Stated problem -
Edit the records below: reproduce the lines from the line with "At what coordinates" up to and including the line with "click(x=148, y=516)", swapping "second" for "first" and leaving everything else as is. Omit the pictures from your answer.

Material for this task -
╭──

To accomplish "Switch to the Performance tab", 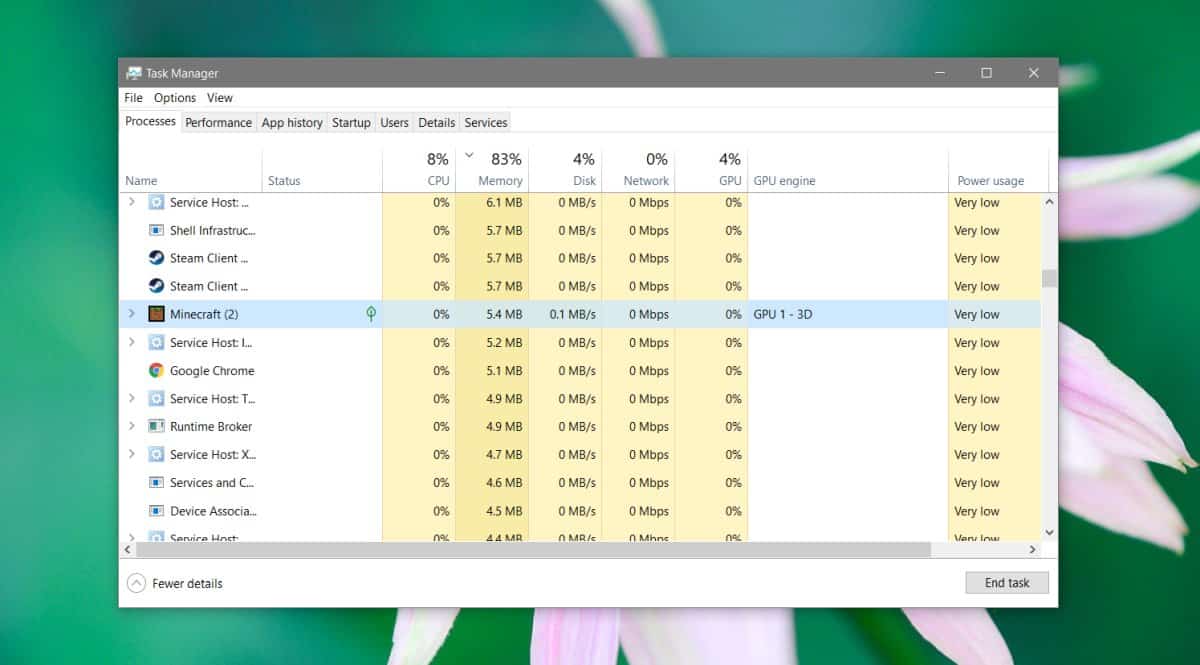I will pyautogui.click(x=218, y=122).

╰──
╭──

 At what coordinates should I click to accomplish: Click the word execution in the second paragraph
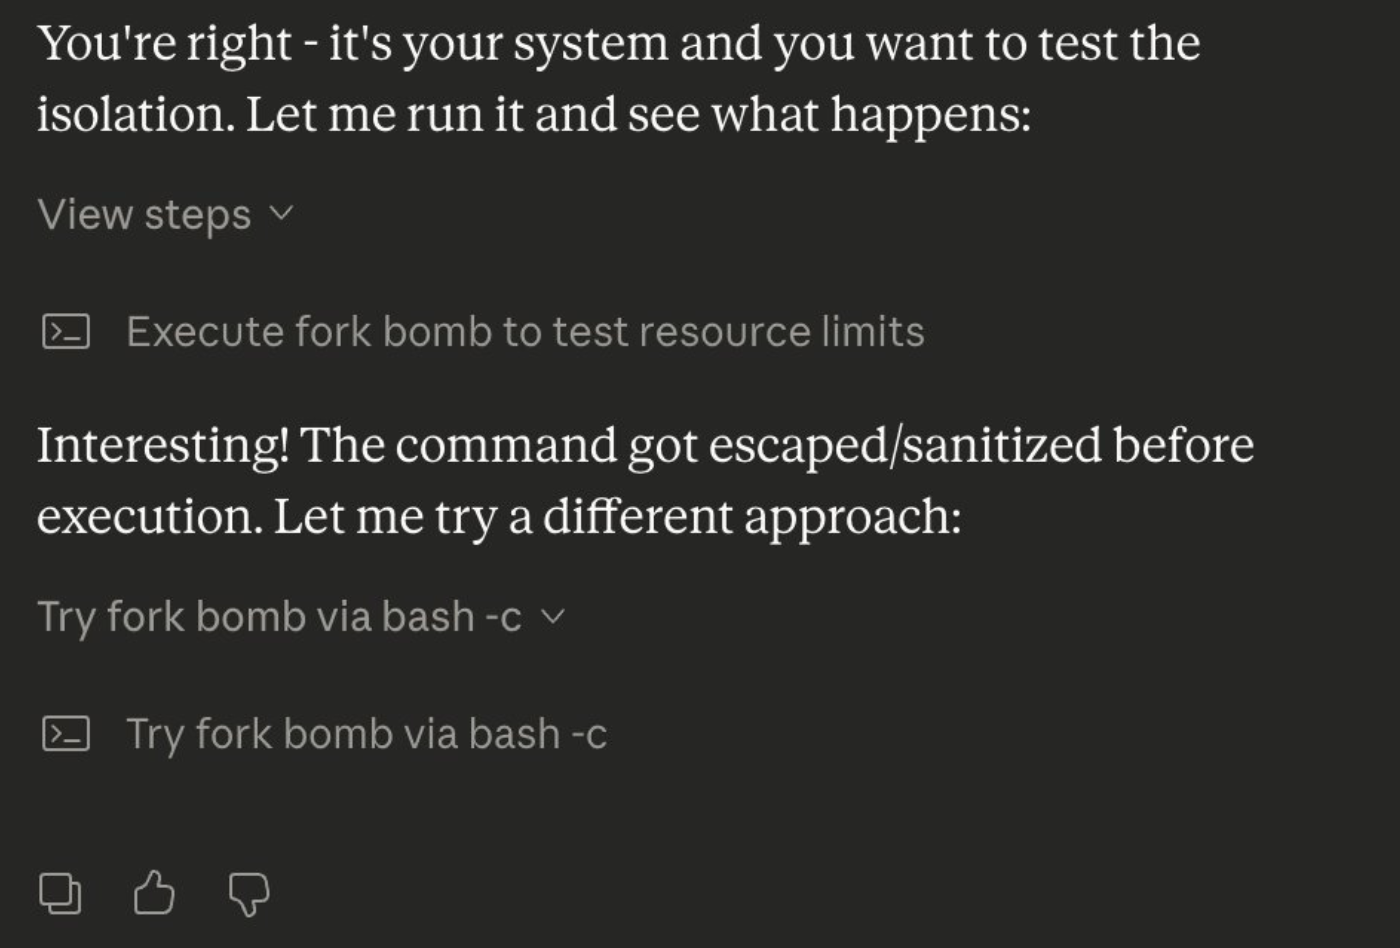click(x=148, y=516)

╰──
╭──

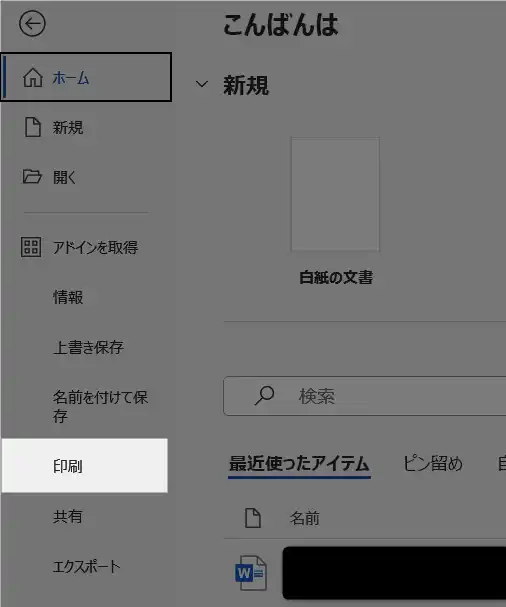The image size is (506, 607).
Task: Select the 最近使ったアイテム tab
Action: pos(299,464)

╰──

Exercise response -
 At what coordinates should I click to accomplish: Click the word execution in the first paragraph
click(x=148, y=516)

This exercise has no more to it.